For more than twenty years, I’ve helped organize and evaluate photo conferences. Our team often discusses which speakers we’ll invite back. At this recent event, a few of us were in the audience taking notes, not just to learn but to scout. As always, the same issues came up.

Here are some tips I’d give any photographer who’s preparing to speak publicly:


1. Prepare Your Presentation

Don’t wing it. Set aside time to plan what and how you’ll say it carefully.

In the old days, I watched photographers show up with loose slides minutes before presenting. Today, the digital version of that is dumping a folder of images on your desktop and clicking through them with no structure. Organize, edit, and rehearse. Respect your audience’s time.


2. Know Your Goal

What’s the one takeaway you want your audience to leave with?

If you don’t know your core message, your audience won’t either. Boil it down to something that can be shared clearly in your time. Don’t try to cover your entire career—focus on one story, lesson, or insight that genuinely matters.


3. Tell a Story, Not a Resume

Avoid talking too much about yourself or what you plan to do next. Instead, share a real project and what you learned from it.

Maybe it’s the moment you discovered a key storytelling technique, or a mistake you’ll never repeat. Give your audience something authentic and valuable.

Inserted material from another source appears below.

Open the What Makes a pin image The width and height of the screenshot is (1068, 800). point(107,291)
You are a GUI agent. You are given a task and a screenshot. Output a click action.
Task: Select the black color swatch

4. Give the Audience Something They Don’t Already Know

You were invited to speak because people have already seen your work.

So don’t just replay what’s on your website or portfolio. Add value:

  • How did you find the story?
  • What obstacles did you face—legal, emotional, or logistical?
  • What gear, apps, or workflow choices made the project possible?
  • What happened after the story ran?

As Chris Matthews says on his Sunday show, “Tell me something I don’t know.” That’s what keeps people engaged.


5. Use Multimedia Wisely

You’re a visual communicator—so let visuals do the talking.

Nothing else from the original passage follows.